Exercise description:
From the records below, copy every line that contains the word "height".

Available data:
┄┄┄┄┄┄┄┄┄┄┄┄┄┄┄┄┄┄┄┄

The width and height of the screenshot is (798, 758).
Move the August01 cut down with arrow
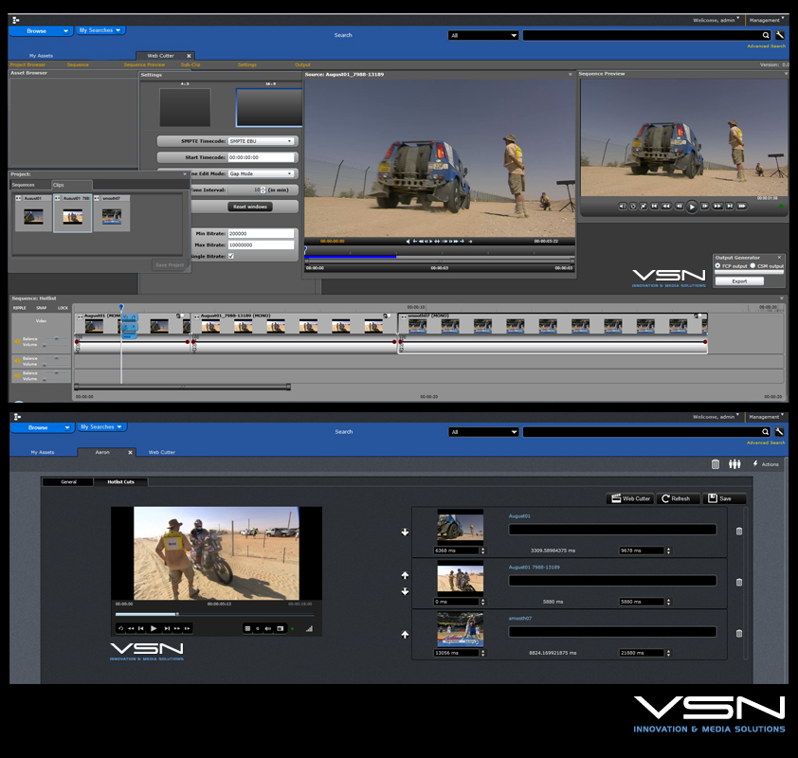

┄┄┄┄┄┄┄┄┄┄┄┄┄┄┄┄┄┄┄┄

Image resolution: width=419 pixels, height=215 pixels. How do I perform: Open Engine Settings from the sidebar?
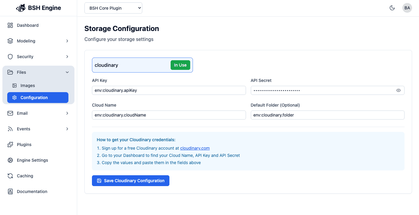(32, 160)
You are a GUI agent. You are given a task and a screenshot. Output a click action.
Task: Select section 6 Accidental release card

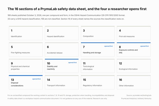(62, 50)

┄┄┄┄┄┄┄┄┄┄┄┄┄┄┄┄┄┄┄┄

Full answer:
The width and height of the screenshot is (798, 758).
Image resolution: width=419 pixels, height=215 pixels. How do I perform: Open Engine Settings from the sidebar?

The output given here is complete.